Book Reviews and Notes
It is fitting that this review of Emma Anderson's The Death and Afterlife of the North American Martyrs is being written on November 1st, All Saints Day. For the story she tells with equal measures of historical insight, literary imagination, and moral conviction is ultimately concerned with sorting out saints--those recognized, those overlooked, those barely remembered. It is a story of communal memory and contested memory, of pasts continually reinvented to meet current needs. And it is a story that cuts across boundaries of time, theology, nation, and race.

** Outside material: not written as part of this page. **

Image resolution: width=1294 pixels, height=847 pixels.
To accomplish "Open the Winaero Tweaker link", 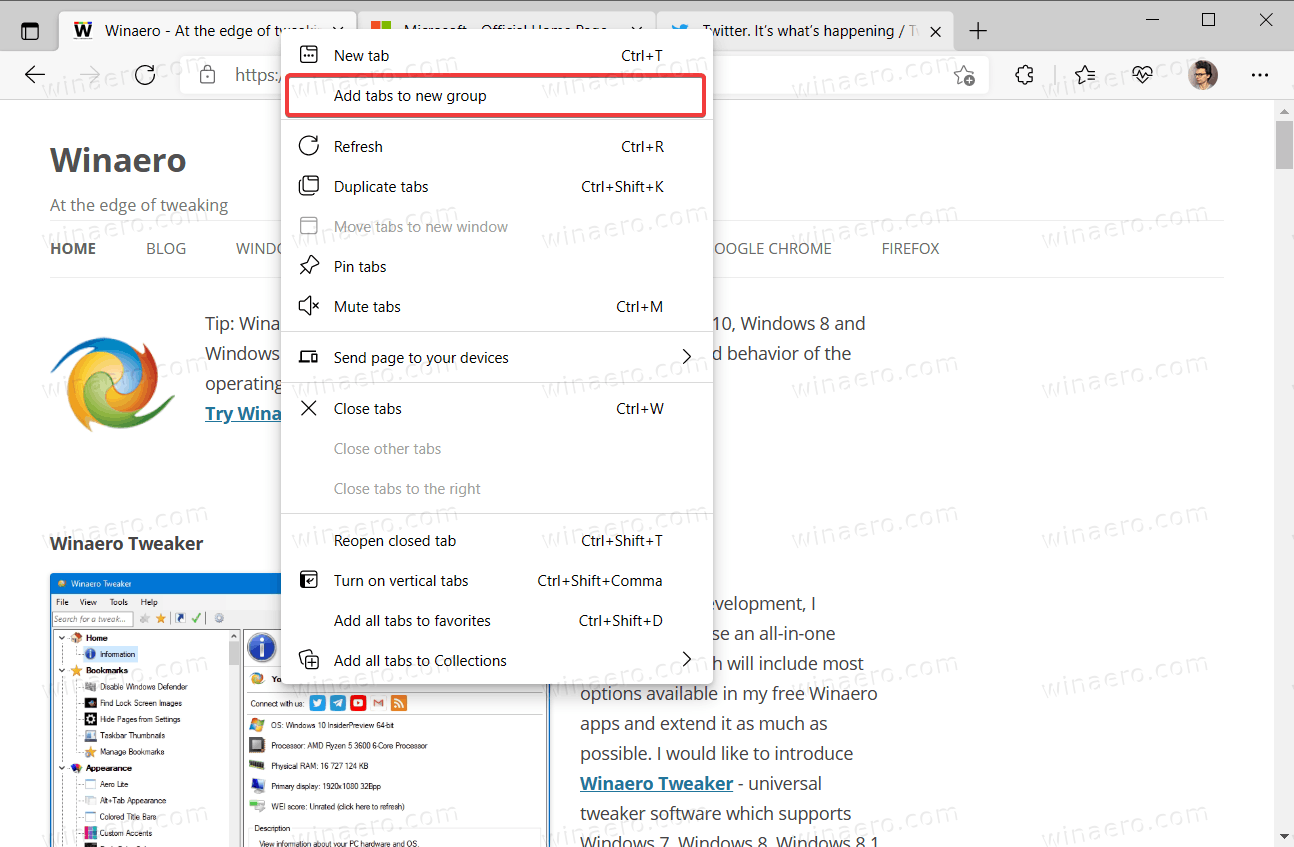I will (656, 783).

Within the span of a few years in 1640s New France, eight Jesuits were killed by native assailants. Isaac Jogues, Jean de Brébeuf, and six other lesser known missionaries met violent ends while ministering to Mohawk and Wendat peoples. Anderson effectively contextualizes their fates within Jesuit martyrdom ideology, Wendat religious divisions over Catholicism, and Iroquois notions of soul return and sacrifice. From the beginning, there were multiple perspectives on the meaning of their deaths, a pattern she is keen to trace all the way into the twenty-first century. Most of her attention is riveted upon those in the church (mostly Catholics but eventually some protestants as well) who fashioned and refashioned the missionaries' legacy, up to and beyond their canonization as North America's first Catholic saints in 1930. But she also remains attuned to other points of view, especially native voices from within and outside the church who have...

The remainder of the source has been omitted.